The AC Milan senior advisor is part of Fox Sports' punditry lineup for the 2026 World Cup, and the reviews are not kind. The Athletic published a piece calling the dynamic between Ibrahimovic and former USMNT defender Alexi Lalas 'awkward', concluding that the show would be flat-out better with "less Zlatan, less Lalas." The headline criticism: Ibrahimovic reportedly had never heard of Jesse Marsch — Canada's American head coach — while sitting on a panel analysing a Canada match in front of a US audience.

That's not a minor gap. That's a basic homework failure.

Milan fans aren't laughing

The punditry criticism would sting less if Ibrahimovic's presence at Fox wasn't already a sore point back at San Siro. Milan announced his World Cup role during a spell when the club had no head coach, no sporting director, no technical director, and no CEO — with the summer transfer window less than a fortnight from opening. Ruben Amorim was only appointed on Tuesday, ending the coaching void, but the structural gaps remain.

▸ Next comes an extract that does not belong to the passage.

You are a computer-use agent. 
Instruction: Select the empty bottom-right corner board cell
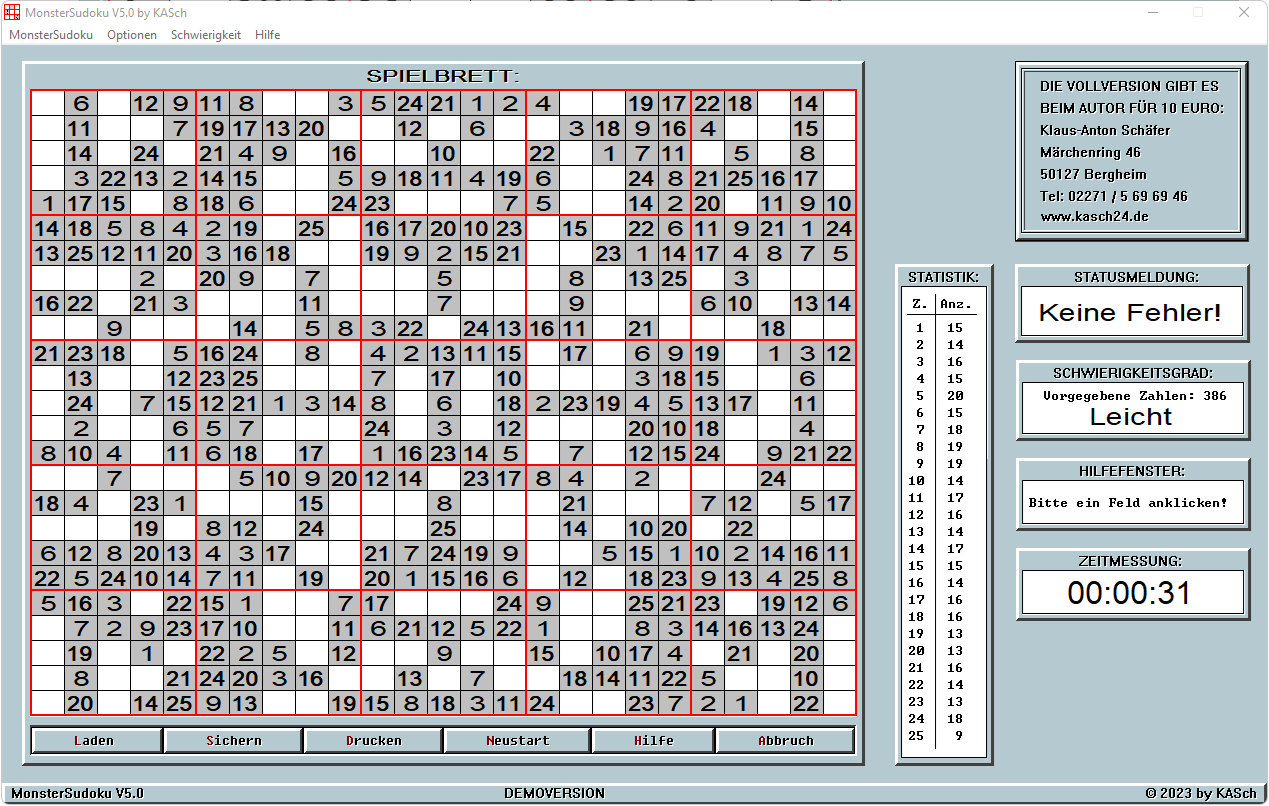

Ibrahimovic isn't technically a Milan employee — he serves as a senior advisor to RedBird, the investment firm that owns the club — but his influence over footballing decisions has always been murky enough to generate real expectations. Flying to the States to do TV while the club drifts isn't a great look, whatever his contract says.

The Athletic's prescription is specific: use Zlatan for what he actually knows — goalscoring, on-pitch intelligence, the instincts of a top striker — and rein in the larger-than-life shtick that works on Instagram but falls flat on live television. The comparison to Thierry Henry, described as "considerably more palatable", is a quiet indictment. Henry does the work. He knows the players. The camera picks that up.

As for Lalas, The Athletic apparently has even less use for him than for Zlatan — which, given the column inches devoted to the Swede's shortcomings, says something.